This question is probably stupid and definitely bureaucratic, but
Is writing $f\circ g$ for the composition of morphisms in the 'many hom-classes' definition of a category unambiguous?
The many hom-classes definition of a category (as given e.g. on the nlab) says that for each pair of arrows $(f,g)\in{\bf Hom}_\mathcal{C}(Y,Z)\times{\bf Hom}_\mathcal{C}(X,Y)$ we 'have an arrow' $f\circ g\in{\bf Hom}_\mathcal{C}(X,Z)$, but if the hom-classes may not be disjoint how do we know that the arrows we 'have' from identical composable arrow pairings in differing hom-class pairs match up?
Rephrased using the language of composition functions, the above definition is the same as a collection of functions $$\{\circ_{XYZ}:{\bf Hom}_\mathcal{C}(Y,Z)\times{\bf Hom}_\mathcal{C}(X,Y)\to{\bf Hom}_\mathcal{C}(X,Z)\}_{X,Y,Z\in{\bf Ob}_\mathcal{C}}.$$ The axioms then specify associativity and unitarity, but how do we know what we don't have objects $X,Y,Z,X',Y',Z'\in{\bf Ob}_\mathcal{C}$ and arrows $$f\in{\bf Hom}_\mathcal{C}(Y,Z)\cap{\bf Hom}_\mathcal{C}(Y',Z'),$$ $$g\in{\bf Hom}_\mathcal{C}(X,Y)\cap{\bf Hom}_\mathcal{C}(X',Y'),$$ so $$(f,g)\in\big({\bf Hom}_\mathcal{C}(Y,Z)\times{\bf Hom}_\mathcal{C}(X,Y)\big)\cap\big({\bf Hom}_\mathcal{C}(Y',Z')\times{\bf Hom}_\mathcal{C}(X',Y')\big),$$ such that $$\circ_{XYZ}(f,g)\neq\circ_{X'Y'Z'}(f,g)?$$ If we do the notation $f\circ g$ is obviously ambiguous -- also obvious is that we could fix this with an additional axiom (scheme?) if it were a problem.

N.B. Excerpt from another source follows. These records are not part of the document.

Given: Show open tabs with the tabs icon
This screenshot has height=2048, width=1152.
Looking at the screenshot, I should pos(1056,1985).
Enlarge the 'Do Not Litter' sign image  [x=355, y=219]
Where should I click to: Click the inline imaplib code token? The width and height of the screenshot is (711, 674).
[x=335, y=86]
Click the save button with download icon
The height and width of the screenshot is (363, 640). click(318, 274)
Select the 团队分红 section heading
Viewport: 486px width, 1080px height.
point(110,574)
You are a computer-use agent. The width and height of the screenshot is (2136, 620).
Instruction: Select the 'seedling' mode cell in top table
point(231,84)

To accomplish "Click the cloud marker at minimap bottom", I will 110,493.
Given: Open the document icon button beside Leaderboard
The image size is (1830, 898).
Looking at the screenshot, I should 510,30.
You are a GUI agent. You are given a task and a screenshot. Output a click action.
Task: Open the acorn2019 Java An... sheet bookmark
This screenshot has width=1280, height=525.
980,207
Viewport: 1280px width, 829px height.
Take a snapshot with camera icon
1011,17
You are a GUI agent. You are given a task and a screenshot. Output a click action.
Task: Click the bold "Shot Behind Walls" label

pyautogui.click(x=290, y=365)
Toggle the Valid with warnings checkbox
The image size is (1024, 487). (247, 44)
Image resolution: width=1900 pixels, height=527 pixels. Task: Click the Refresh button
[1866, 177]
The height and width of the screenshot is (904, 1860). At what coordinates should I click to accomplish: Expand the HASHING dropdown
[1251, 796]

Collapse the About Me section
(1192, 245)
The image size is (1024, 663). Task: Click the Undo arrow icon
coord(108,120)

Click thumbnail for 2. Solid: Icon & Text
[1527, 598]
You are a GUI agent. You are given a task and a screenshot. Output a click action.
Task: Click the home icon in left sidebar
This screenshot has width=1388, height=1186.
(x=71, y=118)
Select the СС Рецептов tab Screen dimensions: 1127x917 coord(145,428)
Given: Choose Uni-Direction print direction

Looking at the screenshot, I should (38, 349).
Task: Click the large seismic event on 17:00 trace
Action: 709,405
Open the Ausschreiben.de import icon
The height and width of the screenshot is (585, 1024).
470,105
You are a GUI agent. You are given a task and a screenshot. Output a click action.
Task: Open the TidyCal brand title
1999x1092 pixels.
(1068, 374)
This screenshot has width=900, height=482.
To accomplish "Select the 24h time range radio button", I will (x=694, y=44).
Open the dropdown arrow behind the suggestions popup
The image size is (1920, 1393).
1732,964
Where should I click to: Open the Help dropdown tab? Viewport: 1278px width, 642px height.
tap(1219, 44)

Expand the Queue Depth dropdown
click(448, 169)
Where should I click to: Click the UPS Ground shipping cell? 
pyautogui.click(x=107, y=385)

Is this situation already precluded by the other axioms/data present in the many hom-classes definition of a category?
For an example where we have identical arrow pairings in differing hom-classes but composition still matches up, consider any two composable relations $R,S\in{\bf Ob_{Rel}}$. By definition $R$ and $S$ are subsets of some Cartesian squares $Y\times Z$ and $X\times Y$ (respectively), but we can take $X',Y',Z'$ to be any strict superclasses of $X,Y,Z$ (resp.) and observe that $R$ and $S$ are also subsets of $Y'\times Z'$ and $X'\times Y'$ (resp.), so $$R\in{\bf Hom_{Rel}}(Y,Z)\cap{\bf Hom_{Rel}}(Y',Z'),$$ $$S\in{\bf Hom_{Rel}}(X,Y)\cap{\bf Hom_{Rel}}(X',Y').$$ Here we obviously still have that the composition functions coincide, but this is arguably due to the fact that ${\bf Rel}$ is most naturally presented as a one hom-class category.
Again, I understand that this question is very pedantic at best -- the patience involved in any clarification is greatly appreciated.